Crystal structure of the antibiotic- and nitrite-responsive histidine kinase VbrK sensor domain from Vibrio rotiferianus.

Vibrio species are prevalent in the aquatic environments and can infect humans and aquatic organisms. Vibrio parahaemolyticus counteracts β-lactam antibiotics and enhances virulence using a regulation mechanism mediated by a two-component regulatory system (TCS) consisting of the VbrK histidine kinase and the VbrR response regulator. The periplasmic sensor domain of VbrK (VbrK) detects β-lactam antibiotics or undergoes S-nitrosylation in response to host nitrites. Although V. parahaemolyticus VbrK (vpVbrK) has recently been characterized through structural studies, it is unclear whether its structural features that are indispensable for biological functions are conserved in other VbrK orthologs.

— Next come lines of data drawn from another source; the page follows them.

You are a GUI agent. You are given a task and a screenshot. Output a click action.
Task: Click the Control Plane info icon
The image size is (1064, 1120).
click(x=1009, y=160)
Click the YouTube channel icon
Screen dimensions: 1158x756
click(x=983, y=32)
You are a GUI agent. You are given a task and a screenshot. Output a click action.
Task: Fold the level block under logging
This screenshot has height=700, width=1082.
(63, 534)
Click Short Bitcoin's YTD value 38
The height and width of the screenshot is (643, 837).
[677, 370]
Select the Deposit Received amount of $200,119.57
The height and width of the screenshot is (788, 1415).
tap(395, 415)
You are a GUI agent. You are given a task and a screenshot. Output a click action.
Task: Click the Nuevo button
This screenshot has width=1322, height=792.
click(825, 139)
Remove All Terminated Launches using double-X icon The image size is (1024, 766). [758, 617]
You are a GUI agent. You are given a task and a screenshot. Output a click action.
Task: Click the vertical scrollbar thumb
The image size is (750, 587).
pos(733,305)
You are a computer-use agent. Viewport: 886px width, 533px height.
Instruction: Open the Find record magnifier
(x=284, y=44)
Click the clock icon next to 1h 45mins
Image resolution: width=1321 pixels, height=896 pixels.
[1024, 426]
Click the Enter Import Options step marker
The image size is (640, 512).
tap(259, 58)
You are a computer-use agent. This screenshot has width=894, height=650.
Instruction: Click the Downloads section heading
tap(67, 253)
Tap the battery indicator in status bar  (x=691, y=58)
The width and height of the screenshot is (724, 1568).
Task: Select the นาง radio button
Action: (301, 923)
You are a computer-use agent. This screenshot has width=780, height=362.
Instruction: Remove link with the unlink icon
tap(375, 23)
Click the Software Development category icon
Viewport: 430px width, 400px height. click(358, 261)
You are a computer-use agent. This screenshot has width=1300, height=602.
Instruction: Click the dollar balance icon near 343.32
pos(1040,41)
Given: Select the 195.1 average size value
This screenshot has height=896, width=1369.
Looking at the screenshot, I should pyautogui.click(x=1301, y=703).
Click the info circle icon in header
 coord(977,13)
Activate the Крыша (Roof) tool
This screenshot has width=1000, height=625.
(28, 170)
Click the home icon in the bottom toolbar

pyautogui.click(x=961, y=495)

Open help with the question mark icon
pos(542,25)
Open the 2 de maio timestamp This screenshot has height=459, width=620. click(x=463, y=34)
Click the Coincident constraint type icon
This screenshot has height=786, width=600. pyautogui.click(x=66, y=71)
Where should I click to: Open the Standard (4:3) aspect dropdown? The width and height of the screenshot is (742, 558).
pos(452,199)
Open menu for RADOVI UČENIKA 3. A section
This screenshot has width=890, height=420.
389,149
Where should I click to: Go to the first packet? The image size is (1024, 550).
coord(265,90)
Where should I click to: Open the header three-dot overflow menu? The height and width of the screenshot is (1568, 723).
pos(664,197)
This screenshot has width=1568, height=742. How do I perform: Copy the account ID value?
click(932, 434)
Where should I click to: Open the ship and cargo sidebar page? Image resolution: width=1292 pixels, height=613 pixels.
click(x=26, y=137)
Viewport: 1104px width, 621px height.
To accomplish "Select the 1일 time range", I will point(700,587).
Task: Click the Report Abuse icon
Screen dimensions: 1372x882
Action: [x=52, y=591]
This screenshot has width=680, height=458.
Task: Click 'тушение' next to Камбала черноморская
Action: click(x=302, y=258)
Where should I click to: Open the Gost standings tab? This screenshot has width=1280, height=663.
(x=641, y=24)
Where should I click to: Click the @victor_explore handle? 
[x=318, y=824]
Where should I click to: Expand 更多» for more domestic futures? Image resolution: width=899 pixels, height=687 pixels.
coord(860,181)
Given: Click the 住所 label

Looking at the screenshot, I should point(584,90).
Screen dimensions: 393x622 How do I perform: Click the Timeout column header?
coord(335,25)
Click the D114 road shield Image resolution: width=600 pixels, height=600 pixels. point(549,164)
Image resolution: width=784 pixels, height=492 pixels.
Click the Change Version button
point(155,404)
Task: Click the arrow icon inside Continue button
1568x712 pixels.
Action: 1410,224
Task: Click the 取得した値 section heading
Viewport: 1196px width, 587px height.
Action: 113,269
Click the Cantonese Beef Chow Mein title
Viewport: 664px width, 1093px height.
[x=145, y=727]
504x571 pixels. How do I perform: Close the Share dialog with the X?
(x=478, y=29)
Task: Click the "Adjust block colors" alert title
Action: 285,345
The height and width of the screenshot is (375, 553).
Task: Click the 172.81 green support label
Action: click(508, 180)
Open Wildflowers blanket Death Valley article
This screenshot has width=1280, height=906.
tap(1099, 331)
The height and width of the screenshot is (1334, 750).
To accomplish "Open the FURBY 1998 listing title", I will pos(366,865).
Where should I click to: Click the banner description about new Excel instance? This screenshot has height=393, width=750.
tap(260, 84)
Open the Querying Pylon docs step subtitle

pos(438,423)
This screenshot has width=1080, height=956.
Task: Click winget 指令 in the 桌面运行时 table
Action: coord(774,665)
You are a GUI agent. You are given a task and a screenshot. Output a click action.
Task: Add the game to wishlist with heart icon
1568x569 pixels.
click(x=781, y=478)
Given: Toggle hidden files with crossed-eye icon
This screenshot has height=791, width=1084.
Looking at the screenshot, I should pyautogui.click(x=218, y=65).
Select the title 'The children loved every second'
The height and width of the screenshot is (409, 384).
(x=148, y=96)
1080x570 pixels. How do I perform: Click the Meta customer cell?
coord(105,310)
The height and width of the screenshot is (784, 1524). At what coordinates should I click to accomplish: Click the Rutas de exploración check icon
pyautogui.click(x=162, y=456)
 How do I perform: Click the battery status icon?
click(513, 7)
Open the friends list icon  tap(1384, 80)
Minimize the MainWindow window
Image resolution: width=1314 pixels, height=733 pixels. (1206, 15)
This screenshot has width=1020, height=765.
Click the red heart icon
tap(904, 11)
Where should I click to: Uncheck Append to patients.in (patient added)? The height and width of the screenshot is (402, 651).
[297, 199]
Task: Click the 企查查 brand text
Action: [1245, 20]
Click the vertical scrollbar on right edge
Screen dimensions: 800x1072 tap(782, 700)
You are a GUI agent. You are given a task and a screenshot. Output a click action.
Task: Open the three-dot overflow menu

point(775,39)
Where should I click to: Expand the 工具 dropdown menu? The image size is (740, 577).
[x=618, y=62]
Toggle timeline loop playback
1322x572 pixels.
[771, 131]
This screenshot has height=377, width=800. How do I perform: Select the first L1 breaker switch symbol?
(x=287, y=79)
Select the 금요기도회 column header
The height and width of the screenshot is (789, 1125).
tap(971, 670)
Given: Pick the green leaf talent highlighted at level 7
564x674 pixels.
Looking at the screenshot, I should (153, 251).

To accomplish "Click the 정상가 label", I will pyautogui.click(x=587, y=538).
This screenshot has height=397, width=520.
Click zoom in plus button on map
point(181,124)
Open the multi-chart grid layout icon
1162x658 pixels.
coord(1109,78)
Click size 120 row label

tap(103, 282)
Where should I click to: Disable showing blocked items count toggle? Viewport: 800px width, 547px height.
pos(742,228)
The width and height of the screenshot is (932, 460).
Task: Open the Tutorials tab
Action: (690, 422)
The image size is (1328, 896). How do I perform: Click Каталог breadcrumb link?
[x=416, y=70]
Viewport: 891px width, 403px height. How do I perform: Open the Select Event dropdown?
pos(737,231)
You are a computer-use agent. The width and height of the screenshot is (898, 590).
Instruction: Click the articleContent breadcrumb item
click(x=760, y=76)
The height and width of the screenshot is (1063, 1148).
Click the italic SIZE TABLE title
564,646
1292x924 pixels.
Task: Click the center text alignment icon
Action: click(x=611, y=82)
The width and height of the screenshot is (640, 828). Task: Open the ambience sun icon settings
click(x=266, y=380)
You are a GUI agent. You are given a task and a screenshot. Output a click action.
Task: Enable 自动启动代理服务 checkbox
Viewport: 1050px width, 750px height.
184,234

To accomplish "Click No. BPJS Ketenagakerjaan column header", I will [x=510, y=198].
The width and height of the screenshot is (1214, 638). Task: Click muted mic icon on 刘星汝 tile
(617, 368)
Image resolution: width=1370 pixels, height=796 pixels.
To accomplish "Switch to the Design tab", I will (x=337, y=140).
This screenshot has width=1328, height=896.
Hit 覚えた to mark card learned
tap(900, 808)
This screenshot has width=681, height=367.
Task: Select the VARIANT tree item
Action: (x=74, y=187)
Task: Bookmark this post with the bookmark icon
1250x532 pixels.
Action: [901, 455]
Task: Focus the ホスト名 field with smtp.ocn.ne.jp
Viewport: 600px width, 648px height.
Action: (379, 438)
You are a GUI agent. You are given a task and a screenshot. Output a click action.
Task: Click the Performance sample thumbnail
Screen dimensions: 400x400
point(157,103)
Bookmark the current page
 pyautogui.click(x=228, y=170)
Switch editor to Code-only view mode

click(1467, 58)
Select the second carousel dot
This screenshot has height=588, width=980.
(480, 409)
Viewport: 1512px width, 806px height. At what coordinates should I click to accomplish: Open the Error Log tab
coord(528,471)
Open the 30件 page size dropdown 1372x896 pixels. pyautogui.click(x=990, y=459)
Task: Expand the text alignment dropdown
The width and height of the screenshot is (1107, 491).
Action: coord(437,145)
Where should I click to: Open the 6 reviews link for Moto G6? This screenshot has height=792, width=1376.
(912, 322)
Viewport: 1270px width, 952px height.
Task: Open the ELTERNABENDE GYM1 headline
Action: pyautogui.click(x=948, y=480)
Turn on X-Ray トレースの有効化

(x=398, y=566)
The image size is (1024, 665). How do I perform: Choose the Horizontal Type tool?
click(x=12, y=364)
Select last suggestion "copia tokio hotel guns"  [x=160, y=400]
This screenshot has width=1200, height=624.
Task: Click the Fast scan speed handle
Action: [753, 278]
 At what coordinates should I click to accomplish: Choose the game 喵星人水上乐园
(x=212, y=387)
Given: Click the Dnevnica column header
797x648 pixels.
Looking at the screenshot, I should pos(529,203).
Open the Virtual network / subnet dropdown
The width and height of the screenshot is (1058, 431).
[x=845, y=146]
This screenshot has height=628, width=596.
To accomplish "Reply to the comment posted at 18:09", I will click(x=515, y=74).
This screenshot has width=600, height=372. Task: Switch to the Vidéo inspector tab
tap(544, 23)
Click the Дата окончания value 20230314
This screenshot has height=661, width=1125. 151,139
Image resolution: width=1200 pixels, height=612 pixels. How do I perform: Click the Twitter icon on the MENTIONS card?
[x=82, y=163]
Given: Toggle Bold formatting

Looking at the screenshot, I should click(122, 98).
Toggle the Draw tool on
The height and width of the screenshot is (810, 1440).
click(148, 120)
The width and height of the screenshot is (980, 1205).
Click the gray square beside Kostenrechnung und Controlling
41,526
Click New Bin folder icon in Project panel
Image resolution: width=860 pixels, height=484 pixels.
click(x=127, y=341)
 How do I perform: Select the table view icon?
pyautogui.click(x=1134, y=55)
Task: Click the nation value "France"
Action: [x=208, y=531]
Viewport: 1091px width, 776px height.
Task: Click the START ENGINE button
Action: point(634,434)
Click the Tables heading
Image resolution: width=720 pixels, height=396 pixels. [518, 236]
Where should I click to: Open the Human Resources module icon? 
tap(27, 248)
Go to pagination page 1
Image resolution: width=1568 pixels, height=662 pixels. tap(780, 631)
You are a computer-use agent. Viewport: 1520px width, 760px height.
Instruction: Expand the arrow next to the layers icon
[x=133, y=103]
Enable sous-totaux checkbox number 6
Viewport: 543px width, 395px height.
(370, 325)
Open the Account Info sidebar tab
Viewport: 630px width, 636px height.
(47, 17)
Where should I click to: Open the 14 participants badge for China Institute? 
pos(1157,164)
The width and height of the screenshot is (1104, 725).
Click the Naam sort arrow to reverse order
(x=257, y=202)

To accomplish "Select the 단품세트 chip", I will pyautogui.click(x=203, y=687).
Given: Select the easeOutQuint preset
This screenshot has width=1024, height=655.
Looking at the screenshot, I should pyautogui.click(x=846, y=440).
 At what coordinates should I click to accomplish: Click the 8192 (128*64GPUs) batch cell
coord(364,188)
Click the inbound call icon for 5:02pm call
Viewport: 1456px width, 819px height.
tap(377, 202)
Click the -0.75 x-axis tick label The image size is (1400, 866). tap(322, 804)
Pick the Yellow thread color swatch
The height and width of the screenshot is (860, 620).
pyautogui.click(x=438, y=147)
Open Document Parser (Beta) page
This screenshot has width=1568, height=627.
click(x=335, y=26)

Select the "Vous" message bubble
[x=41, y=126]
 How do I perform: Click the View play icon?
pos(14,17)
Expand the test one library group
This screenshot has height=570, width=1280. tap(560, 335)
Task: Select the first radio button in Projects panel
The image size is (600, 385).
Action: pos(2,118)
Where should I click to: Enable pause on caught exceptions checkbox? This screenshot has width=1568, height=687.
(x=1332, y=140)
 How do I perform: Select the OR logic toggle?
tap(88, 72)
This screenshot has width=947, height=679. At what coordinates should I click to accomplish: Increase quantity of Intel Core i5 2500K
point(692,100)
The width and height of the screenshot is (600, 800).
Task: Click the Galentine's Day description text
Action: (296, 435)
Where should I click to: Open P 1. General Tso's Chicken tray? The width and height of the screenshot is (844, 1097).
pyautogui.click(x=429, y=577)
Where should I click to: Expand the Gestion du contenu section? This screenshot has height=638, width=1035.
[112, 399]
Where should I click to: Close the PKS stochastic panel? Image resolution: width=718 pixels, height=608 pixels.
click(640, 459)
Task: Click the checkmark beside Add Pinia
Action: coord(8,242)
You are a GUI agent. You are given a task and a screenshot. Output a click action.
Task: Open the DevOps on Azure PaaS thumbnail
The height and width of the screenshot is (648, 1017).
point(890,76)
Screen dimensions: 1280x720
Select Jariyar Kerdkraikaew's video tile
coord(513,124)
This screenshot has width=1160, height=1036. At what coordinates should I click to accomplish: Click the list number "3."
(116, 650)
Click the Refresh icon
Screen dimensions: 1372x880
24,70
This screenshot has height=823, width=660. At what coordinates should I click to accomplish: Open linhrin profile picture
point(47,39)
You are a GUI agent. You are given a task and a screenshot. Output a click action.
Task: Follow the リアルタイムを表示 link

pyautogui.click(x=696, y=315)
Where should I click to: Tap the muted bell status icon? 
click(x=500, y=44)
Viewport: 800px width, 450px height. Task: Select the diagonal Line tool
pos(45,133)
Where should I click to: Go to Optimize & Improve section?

To structurally define the functionally critical regions of VbrK and address the structural dynamics of VbrK, we determined the crystal structures of Vibrio rotiferianus VbrK (vrVbrK) in two crystal forms and performed a comparative analysis of diverse VbrK structures. vrVbrK folds into a curved rod-shaped two-domain structure as observed in vpVbrK. The membrane-distal end of the vrVbrK structure, including the α3 helix and its neighboring loops, harbors both S-nitrosylation and antibiotic-sensing sites and displays high structural flexibility and diversity. Noticeably, the distal end is partially stabilized by a disulfide bond, which is formed by the cysteine residue that is S-nitrosylated in response to nitrite. Therefore, the distal end of VbrK plays a key role in initiating the VbrK-VbrR TCS pathway activation, and it is involved in the nitrosylation-mediated regulation of the structural dynamics of VbrK.